## Excerpt:
Cc: linux-nfs@vger.kernel.org, linux-fsdevel@vger.kernel.org
Subject: [PATCH v4 08/16] nfsd: add a new struct file caching facility to
	nfsd
Date: Fri, 11 Sep 2015 06:54:34 -0400
Message-Id: <1441968882-7851-9-git-send-email-jeff.layton@primarydata.com>
X-Mailer: git-send-email 2.4.3
In-Reply-To: <1441968882-7851-1-git-send-email-jeff.layton@primarydata.com>
References: <1441968882-7851-1-git-send-email-jeff.layton@primarydata.com>
Sender: linux-nfs-owner@vger.kernel.org
Precedence: bulk
List-ID: <linux-nfs.vger.kernel.org>
X-Mailing-List: linux-nfs@vger.kernel.org
X-Spam-Status: No, score=-6.9 required=5.0 tests=BAYES_00, RCVD_IN_DNSWL_HI,
	T_RP_MATCHES_RCVD,
	UNPARSEABLE_RELAY autolearn=unavailable version=3.3.1
X-Spam-Checker-Version: SpamAssassin 3.3.1 (2010-03-16) on mail.kernel.org
X-Virus-Scanned: ClamAV using ClamSMTP

Currently, NFSv2/3 reads and writes have to open a file, do the read or
write and then close it again for each RPC. This is highly inefficient,
especially when the underlying filesystem has a relatively slow open
routine.

## What is required:
Write out the full patch email, keeping every line and character unchanged. The data that comes next has no connection to the patch email.

## Data provided:

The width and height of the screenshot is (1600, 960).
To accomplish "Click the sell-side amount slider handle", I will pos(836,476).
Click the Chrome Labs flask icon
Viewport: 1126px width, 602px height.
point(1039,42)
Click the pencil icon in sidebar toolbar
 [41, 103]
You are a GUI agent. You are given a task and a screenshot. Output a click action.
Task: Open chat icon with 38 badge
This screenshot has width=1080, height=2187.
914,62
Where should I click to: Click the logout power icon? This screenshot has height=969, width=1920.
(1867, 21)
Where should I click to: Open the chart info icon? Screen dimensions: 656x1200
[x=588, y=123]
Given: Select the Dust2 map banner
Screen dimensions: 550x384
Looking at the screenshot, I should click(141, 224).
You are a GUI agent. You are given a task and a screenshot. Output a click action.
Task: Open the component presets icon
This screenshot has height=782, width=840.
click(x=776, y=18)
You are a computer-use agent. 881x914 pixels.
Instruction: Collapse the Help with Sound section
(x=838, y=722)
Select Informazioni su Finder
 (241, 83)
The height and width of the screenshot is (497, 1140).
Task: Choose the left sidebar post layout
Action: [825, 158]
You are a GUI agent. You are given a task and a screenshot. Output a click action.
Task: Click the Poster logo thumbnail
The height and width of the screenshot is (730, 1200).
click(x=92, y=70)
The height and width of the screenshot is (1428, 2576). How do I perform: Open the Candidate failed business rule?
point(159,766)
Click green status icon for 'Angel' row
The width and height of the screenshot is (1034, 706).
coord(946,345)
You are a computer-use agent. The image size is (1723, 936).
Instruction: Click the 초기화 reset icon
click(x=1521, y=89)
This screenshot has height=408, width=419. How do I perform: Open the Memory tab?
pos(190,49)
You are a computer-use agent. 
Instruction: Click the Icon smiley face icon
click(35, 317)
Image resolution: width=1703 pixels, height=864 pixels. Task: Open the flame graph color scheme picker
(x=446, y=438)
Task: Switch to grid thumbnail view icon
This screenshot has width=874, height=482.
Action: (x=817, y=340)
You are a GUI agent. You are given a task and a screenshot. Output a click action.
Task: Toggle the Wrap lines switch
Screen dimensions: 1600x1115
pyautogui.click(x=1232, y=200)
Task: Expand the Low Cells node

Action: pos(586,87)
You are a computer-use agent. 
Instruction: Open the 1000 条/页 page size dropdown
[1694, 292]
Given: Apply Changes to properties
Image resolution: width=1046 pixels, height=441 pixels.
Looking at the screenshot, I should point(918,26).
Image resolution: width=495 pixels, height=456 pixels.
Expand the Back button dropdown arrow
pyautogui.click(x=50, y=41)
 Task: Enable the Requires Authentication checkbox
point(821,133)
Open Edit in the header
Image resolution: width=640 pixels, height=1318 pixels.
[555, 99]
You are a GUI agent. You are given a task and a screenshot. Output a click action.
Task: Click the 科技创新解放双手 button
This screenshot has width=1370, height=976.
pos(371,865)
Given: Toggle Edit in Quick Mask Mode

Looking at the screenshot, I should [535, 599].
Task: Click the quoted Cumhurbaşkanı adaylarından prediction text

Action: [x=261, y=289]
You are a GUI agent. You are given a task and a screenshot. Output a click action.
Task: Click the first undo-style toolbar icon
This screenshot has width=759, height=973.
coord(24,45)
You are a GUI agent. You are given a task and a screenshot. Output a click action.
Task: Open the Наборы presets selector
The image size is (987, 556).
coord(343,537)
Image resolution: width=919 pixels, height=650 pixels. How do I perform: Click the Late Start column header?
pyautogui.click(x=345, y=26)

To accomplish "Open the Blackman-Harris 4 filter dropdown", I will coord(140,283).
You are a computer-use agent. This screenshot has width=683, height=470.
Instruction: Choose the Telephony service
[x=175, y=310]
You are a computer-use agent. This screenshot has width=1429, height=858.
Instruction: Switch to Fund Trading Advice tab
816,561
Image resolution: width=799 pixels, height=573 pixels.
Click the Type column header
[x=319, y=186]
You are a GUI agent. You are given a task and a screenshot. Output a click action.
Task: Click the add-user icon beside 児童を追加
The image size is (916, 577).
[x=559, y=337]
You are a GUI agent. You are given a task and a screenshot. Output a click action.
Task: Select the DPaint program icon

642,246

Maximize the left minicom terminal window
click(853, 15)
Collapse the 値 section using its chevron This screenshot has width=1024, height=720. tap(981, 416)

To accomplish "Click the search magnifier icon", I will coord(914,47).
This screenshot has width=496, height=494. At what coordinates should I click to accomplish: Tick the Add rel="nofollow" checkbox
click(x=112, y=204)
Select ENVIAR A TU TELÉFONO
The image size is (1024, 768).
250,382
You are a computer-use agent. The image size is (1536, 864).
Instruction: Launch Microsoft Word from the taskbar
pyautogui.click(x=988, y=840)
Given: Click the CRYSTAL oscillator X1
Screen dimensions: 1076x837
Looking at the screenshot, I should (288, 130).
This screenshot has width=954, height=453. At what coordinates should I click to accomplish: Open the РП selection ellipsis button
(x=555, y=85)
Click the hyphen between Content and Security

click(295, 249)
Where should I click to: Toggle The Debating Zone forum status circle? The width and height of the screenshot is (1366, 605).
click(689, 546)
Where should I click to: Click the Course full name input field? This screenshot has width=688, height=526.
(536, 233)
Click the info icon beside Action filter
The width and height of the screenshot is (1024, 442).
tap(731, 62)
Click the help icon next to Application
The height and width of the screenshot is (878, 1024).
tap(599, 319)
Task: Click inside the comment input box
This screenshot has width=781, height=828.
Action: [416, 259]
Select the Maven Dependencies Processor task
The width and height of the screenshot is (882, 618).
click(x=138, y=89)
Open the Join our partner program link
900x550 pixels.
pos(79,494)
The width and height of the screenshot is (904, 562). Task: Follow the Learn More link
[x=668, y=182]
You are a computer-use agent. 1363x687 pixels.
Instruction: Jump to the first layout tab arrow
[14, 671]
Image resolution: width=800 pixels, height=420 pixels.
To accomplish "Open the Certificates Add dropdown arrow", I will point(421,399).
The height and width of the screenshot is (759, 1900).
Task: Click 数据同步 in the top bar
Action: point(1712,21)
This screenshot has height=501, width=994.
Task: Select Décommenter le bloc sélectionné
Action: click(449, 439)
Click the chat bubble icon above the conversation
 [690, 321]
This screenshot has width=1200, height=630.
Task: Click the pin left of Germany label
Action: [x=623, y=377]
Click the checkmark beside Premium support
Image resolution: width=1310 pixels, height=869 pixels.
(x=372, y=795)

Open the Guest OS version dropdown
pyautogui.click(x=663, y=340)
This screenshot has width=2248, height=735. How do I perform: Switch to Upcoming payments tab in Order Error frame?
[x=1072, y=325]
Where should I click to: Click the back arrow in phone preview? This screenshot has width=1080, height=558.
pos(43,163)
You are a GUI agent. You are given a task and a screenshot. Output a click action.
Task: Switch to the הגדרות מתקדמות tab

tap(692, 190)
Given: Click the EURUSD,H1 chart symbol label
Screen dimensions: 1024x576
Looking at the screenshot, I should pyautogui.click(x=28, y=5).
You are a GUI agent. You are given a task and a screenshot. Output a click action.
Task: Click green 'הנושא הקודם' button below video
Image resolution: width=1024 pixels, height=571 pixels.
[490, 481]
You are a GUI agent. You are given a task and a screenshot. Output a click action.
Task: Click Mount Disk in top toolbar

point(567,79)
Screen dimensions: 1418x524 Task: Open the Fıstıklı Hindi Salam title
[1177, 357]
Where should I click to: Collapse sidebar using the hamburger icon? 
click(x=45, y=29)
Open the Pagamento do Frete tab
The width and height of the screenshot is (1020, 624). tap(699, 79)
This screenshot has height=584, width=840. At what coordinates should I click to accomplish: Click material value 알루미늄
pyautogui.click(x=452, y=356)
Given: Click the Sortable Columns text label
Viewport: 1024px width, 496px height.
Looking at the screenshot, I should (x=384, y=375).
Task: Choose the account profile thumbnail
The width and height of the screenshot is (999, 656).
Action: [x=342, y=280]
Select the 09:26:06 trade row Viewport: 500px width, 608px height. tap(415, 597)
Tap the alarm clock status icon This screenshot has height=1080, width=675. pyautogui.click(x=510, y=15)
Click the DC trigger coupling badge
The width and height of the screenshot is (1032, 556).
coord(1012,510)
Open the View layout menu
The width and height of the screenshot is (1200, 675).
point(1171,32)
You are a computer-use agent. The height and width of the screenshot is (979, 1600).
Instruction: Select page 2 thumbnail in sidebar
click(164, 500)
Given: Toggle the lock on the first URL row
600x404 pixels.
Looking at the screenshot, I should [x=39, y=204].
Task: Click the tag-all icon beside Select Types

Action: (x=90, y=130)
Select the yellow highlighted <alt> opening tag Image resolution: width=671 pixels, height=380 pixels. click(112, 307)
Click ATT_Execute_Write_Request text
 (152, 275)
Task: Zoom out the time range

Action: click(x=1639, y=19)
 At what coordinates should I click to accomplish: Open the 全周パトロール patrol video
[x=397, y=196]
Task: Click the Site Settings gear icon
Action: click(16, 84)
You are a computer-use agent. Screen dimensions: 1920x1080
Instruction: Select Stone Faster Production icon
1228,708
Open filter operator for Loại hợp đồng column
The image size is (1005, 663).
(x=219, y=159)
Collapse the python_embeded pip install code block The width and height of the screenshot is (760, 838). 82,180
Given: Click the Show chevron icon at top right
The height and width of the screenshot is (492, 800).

## Response for this exercise:
Cc: linux-nfs@vger.kernel.org, linux-fsdevel@vger.kernel.org
Subject: [PATCH v4 08/16] nfsd: add a new struct file caching facility to
	nfsd
Date: Fri, 11 Sep 2015 06:54:34 -0400
Message-Id: <1441968882-7851-9-git-send-email-jeff.layton@primarydata.com>
X-Mailer: git-send-email 2.4.3
In-Reply-To: <1441968882-7851-1-git-send-email-jeff.layton@primarydata.com>
References: <1441968882-7851-1-git-send-email-jeff.layton@primarydata.com>
Sender: linux-nfs-owner@vger.kernel.org
Precedence: bulk
List-ID: <linux-nfs.vger.kernel.org>
X-Mailing-List: linux-nfs@vger.kernel.org
X-Spam-Status: No, score=-6.9 required=5.0 tests=BAYES_00, RCVD_IN_DNSWL_HI,
	T_RP_MATCHES_RCVD,
	UNPARSEABLE_RELAY autolearn=unavailable version=3.3.1
X-Spam-Checker-Version: SpamAssassin 3.3.1 (2010-03-16) on mail.kernel.org
X-Virus-Scanned: ClamAV using ClamSMTP

Currently, NFSv2/3 reads and writes have to open a file, do the read or
write and then close it again for each RPC. This is highly inefficient,
especially when the underlying filesystem has a relatively slow open
routine.